Filtering and Selecting Substrings in JSON with jq

jq is an incredibly versatile tool for parsing JSON from the command line.

This snippet describes how to use it filter based on the presence (or absence) of a substring within a JSON object's attribute. It also describes how to use a regular expression to extract that substring with an example of printing to a CSV.

Details

  • Language: MISC

Snippet

# Filtering based on presence of substring in property
select(.property1 | contains("channel: "))

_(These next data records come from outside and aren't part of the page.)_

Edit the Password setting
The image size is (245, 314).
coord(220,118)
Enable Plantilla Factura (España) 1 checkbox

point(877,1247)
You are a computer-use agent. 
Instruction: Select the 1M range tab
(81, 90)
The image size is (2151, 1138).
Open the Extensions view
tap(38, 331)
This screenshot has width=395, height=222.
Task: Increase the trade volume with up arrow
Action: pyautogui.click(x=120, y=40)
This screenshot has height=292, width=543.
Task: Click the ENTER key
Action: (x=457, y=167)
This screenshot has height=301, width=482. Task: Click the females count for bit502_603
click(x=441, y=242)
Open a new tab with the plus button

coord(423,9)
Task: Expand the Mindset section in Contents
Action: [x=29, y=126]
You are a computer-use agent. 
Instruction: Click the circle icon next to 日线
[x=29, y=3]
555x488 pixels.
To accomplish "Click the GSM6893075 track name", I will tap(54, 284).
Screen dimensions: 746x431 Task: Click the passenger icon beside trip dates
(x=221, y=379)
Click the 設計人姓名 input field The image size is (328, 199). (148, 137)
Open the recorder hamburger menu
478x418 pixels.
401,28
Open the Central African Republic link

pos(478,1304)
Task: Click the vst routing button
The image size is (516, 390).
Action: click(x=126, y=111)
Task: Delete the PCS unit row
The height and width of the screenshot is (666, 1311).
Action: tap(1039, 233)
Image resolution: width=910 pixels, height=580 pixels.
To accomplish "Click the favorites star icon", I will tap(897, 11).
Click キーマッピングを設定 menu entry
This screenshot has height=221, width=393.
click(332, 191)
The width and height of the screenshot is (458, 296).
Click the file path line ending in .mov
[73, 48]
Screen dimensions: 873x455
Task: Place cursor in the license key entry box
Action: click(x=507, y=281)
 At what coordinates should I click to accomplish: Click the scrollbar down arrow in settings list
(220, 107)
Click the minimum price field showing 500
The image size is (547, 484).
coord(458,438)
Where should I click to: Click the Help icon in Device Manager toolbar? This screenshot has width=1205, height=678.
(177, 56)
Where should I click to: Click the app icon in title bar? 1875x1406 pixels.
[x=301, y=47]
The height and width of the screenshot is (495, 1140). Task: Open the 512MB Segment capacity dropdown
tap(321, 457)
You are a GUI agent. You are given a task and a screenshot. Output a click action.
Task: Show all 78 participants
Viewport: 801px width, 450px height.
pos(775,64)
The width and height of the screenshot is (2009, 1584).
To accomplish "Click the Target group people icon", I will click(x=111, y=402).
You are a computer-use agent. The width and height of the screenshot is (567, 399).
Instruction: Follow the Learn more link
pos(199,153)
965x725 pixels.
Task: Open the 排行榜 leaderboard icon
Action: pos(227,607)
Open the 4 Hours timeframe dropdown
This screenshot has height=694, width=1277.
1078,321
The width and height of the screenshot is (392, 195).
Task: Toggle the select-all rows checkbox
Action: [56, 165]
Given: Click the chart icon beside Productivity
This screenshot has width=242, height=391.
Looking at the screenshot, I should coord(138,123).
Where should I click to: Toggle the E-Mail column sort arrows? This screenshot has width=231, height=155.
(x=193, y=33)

# Filtering based on absence of substring in property
select(.property1 | contains("channel: ") | not)

# Extracting substring value
.property1 | capture("channel: \\\"(?<channel>[a-z,0-9,-]+)\\\"","i").channel

Usage Example

JSON_STR='[{"ID": "1", "Name": "obj1", "prop1" : "foo\nbar\nchannel: \"sed\"\nzoo"},
{"ID": "2", "Name": "obj2", "prop1" : "foo\nbar\nchannel: \"\"\nzoo"},
{"ID": "3", "Name": "obj2", "prop1" : "foo\nbar\n\nzoo"},
{"ID": "4", "Name": "obj2", "prop1" : "foo\nbar\nchannel: \"zoo\"\nzoo"}]'


# Items containing channel:
echo "$JSON_STR" |  jq '.[] | select(.prop1 | contains("channel: "))'

# Items not containing channel
echo "$JSON_STR" |  jq '.[] | select(.prop1 | contains("channel: ") | not)'

# Items with a non-empty channel
echo "$JSON_STR" |  jq '.[] | select(.prop1 | contains("channel: ")) |  select(.prop1 | contains("channel: \"\"") | not)'

# Extracting channel names
echo "$JSON_STR" |  jq '.[] | select(.prop1 | contains("channel: ")) | .prop1 | capture("channel: \\\"(?<channel>[a-z,0-9,-]+)\\\"","i").channel'

# Generating a Tab seperated CSV of ID, Name and channel name
# Skip empty channels
echo "$JSON_STR" |  jq -r '.[] | select(.prop1 | contains("channel: ")) |  select(.prop1 | contains("channel: \"\"") | not) | [.ID, .Name, (.prop1 | capture("channel: \\\"(?<channel>[a-z,0-9,-]+)\\\"","i").channel)] | @tsv'